## Work instruction 1:
In the forum thread about a mother who drops by too often, what were seffy138 and her daughter putting together in the garden?
## Work instruction 2:
Continue the forum thread about a mother who drops by too often, starting after its last post.

(Document section)

Bez1989 Wed 22-Jun-16 20:22:47

Get her a tablet and teach her how to use it. Then she might get addicted to it....
like many of us....and not have thr tome to :pop round" so much.
Other than that days out with hubby on your own, like cinema to films she wouldnt enjoy or short stay holidays in England or Wales. Anything like that to break her hanit, which obviously it is. Explain to the rest of your family that its causing problems between you & your hubby...lie if necessary....so that you need your own time together to ease the situation.
Good Luck. sunshine

seffy138 Thu 23-Jun-16 06:22:45

Bez mum does have a pc.she spends her time on Facebook just looking at what others are doing. Then proceeds to tell me what's going on in one of my daughters lives as she talks endlessly to her on chat.
I've suggested she signs up for competitions and freebies-you can easily while away a few hours doing that kind of thing, but again none of it seems to be taken on board.
I am definitely slowly going mad,trying to think of different ideas to suggest. And to stop mum treating my home like an extension of her own. How it's just accepted that it's OK to come whenever she wants and on the odd occasion I've actually been out,phoning my husband as I wasn't answering my phone causing immediate worry that something terrible had happened. It is just so claustrophobic and right now really dominating my poor little brain.

GrandmaMoira Thu 23-Jun-16 13:05:45

Seffy - If you need to decorate, can't you just get on with it and ask your Mum for any help with it that she is able, such as making tea or peeling potatoes for dinner whilst you are painting. Perhaps you could involve her in going to DIY stores to choose paint colours and any new items you will need once decorated. Will she be willing to do things with you rather than just sitting there?

seffy138 Thu 23-Jun-16 14:45:40

It still doesn't feel comfortable grandmamoira the problem being that as soon as I turn my back mum can often step in and almost take over. Just last week we (me & daughter) was in the garden putting together a new trampoline for the grandson. In the meantime mum wandered into the shed grabbed some gardening tools and starts digging. OK maybe I should be more grateful of this helping out. But for one thing I hadn't asked for any help, it's my garden not mums, (whats one persons weed is anothers flower) and after a short while downed tools stating 'I wouldn't want to be a gardener' I was gobsmacked to say the least. Mums trouble is she's frequently trying to help out when it's not needed, called for or very much appreciated. I end up feeling like one of the children.

(End Document section)
(Raw data)

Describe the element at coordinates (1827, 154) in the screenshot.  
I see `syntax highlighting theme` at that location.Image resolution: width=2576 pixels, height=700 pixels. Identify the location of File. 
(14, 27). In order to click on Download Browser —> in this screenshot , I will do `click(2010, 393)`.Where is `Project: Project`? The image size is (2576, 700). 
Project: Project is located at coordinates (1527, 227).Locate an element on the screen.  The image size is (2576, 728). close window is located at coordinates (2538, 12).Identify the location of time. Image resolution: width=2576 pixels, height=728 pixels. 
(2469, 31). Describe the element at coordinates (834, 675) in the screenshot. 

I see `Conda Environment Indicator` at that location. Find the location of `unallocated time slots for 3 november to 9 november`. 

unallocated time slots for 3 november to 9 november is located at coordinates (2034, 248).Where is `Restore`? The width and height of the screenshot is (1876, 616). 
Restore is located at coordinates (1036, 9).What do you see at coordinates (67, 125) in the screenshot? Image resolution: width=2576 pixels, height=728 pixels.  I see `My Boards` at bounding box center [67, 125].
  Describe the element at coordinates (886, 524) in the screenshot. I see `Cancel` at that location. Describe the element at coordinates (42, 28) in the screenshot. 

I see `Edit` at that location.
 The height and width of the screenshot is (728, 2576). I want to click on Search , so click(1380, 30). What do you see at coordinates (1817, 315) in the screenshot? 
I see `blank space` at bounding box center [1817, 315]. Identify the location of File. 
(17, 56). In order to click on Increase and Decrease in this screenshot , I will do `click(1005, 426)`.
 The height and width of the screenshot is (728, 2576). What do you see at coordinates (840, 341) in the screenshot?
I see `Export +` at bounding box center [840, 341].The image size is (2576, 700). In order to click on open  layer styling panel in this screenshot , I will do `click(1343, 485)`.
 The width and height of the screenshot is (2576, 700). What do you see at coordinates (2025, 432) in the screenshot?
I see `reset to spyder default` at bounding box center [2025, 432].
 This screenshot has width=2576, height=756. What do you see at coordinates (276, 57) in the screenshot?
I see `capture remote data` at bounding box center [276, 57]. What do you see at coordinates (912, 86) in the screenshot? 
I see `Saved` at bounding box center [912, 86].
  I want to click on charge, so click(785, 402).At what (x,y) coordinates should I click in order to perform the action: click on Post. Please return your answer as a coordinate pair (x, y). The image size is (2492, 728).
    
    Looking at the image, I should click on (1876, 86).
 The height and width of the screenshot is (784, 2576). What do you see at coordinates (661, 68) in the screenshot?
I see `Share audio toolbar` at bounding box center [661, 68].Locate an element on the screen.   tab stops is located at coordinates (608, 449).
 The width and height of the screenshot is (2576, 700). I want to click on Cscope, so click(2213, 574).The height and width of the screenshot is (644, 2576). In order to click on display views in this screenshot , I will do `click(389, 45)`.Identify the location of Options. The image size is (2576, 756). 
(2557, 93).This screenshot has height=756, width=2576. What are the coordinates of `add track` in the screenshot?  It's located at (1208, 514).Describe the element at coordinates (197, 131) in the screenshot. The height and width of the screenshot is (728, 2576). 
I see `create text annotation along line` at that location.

(End Raw data)

## Expected output 1:
A new trampoline for the grandson.

## Expected output 2:
loopylou Thu 23-Jun-16 16:08:09

Is it something about these mums wanting to be felt 'needed'?
I'm lucky I guess in that I live further away from DM than my sisters, but the expectation is that I will visit every week (DSis visit virtually every day, if they don't then there's a phone call asking what's wrong!).

seffy138 Thu 23-Jun-16 16:47:07

I was incredibly sad when my daughter moved out. Really struggled with my emptying nest. I offered my daughter support (she had a young baby) some times she took it sometimes not but it didn't mean I started doing things that I thought she needed help with. If she said she could manage I backed off,there's a certain element of pride when you venture into new lives and independence.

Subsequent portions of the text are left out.